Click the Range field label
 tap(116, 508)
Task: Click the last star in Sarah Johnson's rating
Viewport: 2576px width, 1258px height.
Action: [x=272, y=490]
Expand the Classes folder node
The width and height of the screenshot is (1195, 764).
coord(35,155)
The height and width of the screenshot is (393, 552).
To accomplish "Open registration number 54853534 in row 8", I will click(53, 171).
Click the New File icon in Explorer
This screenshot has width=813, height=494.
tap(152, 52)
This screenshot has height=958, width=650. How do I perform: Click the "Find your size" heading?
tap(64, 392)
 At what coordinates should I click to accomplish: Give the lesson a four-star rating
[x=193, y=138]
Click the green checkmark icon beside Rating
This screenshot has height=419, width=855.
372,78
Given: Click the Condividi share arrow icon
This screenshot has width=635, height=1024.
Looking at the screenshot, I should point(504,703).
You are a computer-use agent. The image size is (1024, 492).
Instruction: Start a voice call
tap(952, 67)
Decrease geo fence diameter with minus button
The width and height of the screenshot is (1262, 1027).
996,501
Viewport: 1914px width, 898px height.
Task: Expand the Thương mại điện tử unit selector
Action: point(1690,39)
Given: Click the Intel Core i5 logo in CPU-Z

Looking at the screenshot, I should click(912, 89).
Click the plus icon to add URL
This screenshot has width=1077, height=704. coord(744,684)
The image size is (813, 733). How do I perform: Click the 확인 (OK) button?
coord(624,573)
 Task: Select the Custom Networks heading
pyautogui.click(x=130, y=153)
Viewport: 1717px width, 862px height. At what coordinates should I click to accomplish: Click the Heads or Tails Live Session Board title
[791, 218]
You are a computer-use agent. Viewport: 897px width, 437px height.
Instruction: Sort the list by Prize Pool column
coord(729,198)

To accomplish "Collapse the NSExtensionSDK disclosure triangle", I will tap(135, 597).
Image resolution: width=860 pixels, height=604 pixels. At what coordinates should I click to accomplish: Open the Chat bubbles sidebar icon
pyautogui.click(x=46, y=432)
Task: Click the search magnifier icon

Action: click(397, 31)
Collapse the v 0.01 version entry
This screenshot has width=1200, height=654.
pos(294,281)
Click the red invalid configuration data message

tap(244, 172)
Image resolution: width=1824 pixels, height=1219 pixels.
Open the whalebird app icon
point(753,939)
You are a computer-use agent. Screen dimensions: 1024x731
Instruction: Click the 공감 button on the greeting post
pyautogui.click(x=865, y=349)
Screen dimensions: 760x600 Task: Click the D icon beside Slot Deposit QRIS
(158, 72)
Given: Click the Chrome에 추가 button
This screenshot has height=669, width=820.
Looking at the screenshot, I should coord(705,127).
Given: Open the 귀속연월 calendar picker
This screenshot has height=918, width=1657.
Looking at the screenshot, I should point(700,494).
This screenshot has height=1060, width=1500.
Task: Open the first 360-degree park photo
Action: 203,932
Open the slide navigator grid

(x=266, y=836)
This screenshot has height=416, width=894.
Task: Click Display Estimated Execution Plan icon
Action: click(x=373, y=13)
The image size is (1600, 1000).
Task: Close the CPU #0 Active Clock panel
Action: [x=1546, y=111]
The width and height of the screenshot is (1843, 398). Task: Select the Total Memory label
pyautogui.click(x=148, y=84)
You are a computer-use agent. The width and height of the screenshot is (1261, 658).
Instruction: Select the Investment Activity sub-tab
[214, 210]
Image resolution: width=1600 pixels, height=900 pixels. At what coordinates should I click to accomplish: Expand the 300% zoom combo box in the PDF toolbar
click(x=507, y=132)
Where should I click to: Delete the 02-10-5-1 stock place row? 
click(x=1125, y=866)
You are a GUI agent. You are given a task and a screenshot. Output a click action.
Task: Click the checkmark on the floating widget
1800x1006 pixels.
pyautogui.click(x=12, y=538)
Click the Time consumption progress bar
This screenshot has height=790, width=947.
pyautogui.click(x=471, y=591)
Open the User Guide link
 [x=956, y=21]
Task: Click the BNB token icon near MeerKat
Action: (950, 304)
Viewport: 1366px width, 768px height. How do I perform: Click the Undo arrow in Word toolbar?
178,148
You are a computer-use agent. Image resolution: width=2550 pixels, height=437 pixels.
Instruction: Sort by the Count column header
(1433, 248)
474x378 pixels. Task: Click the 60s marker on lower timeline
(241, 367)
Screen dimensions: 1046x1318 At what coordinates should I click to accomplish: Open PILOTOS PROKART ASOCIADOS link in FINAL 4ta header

○ ○ ○ ○ ○

What to do: Nothing in the listing should change; repeat it in full.

Exercise response:
Click the Range field label
 tap(116, 508)
Task: Click the last star in Sarah Johnson's rating
Viewport: 2576px width, 1258px height.
Action: [x=272, y=490]
Expand the Classes folder node
The width and height of the screenshot is (1195, 764).
coord(35,155)
The height and width of the screenshot is (393, 552).
To accomplish "Open registration number 54853534 in row 8", I will click(53, 171).
Click the New File icon in Explorer
This screenshot has width=813, height=494.
tap(152, 52)
This screenshot has height=958, width=650. How do I perform: Click the "Find your size" heading?
tap(64, 392)
 At what coordinates should I click to accomplish: Give the lesson a four-star rating
[x=193, y=138]
Click the green checkmark icon beside Rating
This screenshot has height=419, width=855.
372,78
Given: Click the Condividi share arrow icon
This screenshot has width=635, height=1024.
Looking at the screenshot, I should point(504,703).
You are a computer-use agent. The image size is (1024, 492).
Instruction: Start a voice call
tap(952, 67)
Decrease geo fence diameter with minus button
The width and height of the screenshot is (1262, 1027).
996,501
Viewport: 1914px width, 898px height.
Task: Expand the Thương mại điện tử unit selector
Action: point(1690,39)
Given: Click the Intel Core i5 logo in CPU-Z

Looking at the screenshot, I should click(912, 89).
Click the plus icon to add URL
This screenshot has width=1077, height=704. coord(744,684)
The image size is (813, 733). How do I perform: Click the 확인 (OK) button?
coord(624,573)
 Task: Select the Custom Networks heading
pyautogui.click(x=130, y=153)
Viewport: 1717px width, 862px height. At what coordinates should I click to accomplish: Click the Heads or Tails Live Session Board title
[791, 218]
You are a computer-use agent. Viewport: 897px width, 437px height.
Instruction: Sort the list by Prize Pool column
coord(729,198)

To accomplish "Collapse the NSExtensionSDK disclosure triangle", I will tap(135, 597).
Image resolution: width=860 pixels, height=604 pixels. At what coordinates should I click to accomplish: Open the Chat bubbles sidebar icon
pyautogui.click(x=46, y=432)
Task: Click the search magnifier icon

Action: click(397, 31)
Collapse the v 0.01 version entry
This screenshot has width=1200, height=654.
pos(294,281)
Click the red invalid configuration data message

tap(244, 172)
Image resolution: width=1824 pixels, height=1219 pixels.
Open the whalebird app icon
point(753,939)
You are a computer-use agent. Screen dimensions: 1024x731
Instruction: Click the 공감 button on the greeting post
pyautogui.click(x=865, y=349)
Screen dimensions: 760x600 Task: Click the D icon beside Slot Deposit QRIS
(158, 72)
Given: Click the Chrome에 추가 button
This screenshot has height=669, width=820.
Looking at the screenshot, I should coord(705,127).
Given: Open the 귀속연월 calendar picker
This screenshot has height=918, width=1657.
Looking at the screenshot, I should point(700,494).
This screenshot has height=1060, width=1500.
Task: Open the first 360-degree park photo
Action: 203,932
Open the slide navigator grid

(x=266, y=836)
This screenshot has height=416, width=894.
Task: Click Display Estimated Execution Plan icon
Action: click(x=373, y=13)
The image size is (1600, 1000).
Task: Close the CPU #0 Active Clock panel
Action: [x=1546, y=111]
The width and height of the screenshot is (1843, 398). Task: Select the Total Memory label
pyautogui.click(x=148, y=84)
You are a computer-use agent. The width and height of the screenshot is (1261, 658).
Instruction: Select the Investment Activity sub-tab
[214, 210]
Image resolution: width=1600 pixels, height=900 pixels. At what coordinates should I click to accomplish: Expand the 300% zoom combo box in the PDF toolbar
click(x=507, y=132)
Where should I click to: Delete the 02-10-5-1 stock place row? 
click(x=1125, y=866)
You are a GUI agent. You are given a task and a screenshot. Output a click action.
Task: Click the checkmark on the floating widget
1800x1006 pixels.
pyautogui.click(x=12, y=538)
Click the Time consumption progress bar
This screenshot has height=790, width=947.
pyautogui.click(x=471, y=591)
Open the User Guide link
 [x=956, y=21]
Task: Click the BNB token icon near MeerKat
Action: (950, 304)
Viewport: 1366px width, 768px height. How do I perform: Click the Undo arrow in Word toolbar?
178,148
You are a computer-use agent. Image resolution: width=2550 pixels, height=437 pixels.
Instruction: Sort by the Count column header
(1433, 248)
474x378 pixels. Task: Click the 60s marker on lower timeline
(241, 367)
Screen dimensions: 1046x1318 At what coordinates should I click to accomplish: Open PILOTOS PROKART ASOCIADOS link in FINAL 4ta header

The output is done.